Document text:
::::::::::
# Where do you shop?



## jblaze725 (Mar 19, 2007)

In terms of online retailers, where do you guys buy your ammo and accessories? I dont have any good places near me to buy stuff so online is my best option. Also do you guys trust buying your handguns online and if so where?


----------



## Baldy (Jun 21, 2006)

I buy most of my stuff at Midway:http://www.midwayusa.com/
Buy new Guns:http://www.budsgunshop.com/catalog/index.php
Buy used Gus:http://www.fugatefirearms.com/shop/index.php
I would buy off any of these outfits with confidence.


----------



## jblaze725 (Mar 19, 2007)

I looked into those sites and I may actually be using Buds to buy my handgun. Thanks for the help. I just have to find out the laws in NY about buying Handguns online before I go ahead with the purchase.


----------



## Baldy (Jun 21, 2006)
::::::::::
Task data:
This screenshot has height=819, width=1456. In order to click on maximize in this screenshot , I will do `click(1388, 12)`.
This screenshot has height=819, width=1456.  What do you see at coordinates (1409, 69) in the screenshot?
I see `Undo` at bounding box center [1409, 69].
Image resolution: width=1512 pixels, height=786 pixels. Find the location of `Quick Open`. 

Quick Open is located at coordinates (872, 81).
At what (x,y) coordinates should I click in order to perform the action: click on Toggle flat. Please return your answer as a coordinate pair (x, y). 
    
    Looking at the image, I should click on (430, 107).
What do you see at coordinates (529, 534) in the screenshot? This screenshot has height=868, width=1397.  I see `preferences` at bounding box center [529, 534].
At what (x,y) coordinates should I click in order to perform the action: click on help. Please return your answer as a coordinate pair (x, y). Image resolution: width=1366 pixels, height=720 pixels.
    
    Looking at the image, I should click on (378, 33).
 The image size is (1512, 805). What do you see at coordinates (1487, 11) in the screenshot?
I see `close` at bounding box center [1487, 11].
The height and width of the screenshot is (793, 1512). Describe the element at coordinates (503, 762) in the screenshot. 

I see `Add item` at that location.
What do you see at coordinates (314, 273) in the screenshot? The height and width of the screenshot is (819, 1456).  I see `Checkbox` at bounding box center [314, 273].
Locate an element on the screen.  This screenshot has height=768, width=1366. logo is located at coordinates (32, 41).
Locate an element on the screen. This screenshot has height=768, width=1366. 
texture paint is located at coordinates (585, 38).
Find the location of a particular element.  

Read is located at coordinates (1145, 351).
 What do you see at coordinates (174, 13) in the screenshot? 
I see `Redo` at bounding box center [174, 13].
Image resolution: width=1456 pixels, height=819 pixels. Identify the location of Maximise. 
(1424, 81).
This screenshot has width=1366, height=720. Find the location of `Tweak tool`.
::::::::::
Set problem A:
Can you update the rows, from the line containing "What do you see at coordinates (174, 13)" through the line containing "(1424, 81).", by replacing "Identify" with "Determine" and leaving everything else unchanged? Return only those lines.
Set problem B:
Would you go on with the forum thread about buying ammo and guns online from where it stops?

Answer A:
 What do you see at coordinates (174, 13) in the screenshot? 
I see `Redo` at bounding box center [174, 13].
Image resolution: width=1456 pixels, height=819 pixels. Determine the location of Maximise. 
(1424, 81).

Answer B:
Any pawn shop that deals in guns would have a FFL or a gun shop that you are on good terms with. They would do the transfer for a fee. Most of the time it's between $10 and $50. Good luck.


----------



## jblaze725 (Mar 19, 2007)

I have a range I have been going to for a couple of years now so I would think they would be ok with doing the transaction for me. I just have to see exactly how this is done with the NY laws. I need to buy the gun and have a receipt and gun info to hand in with my application.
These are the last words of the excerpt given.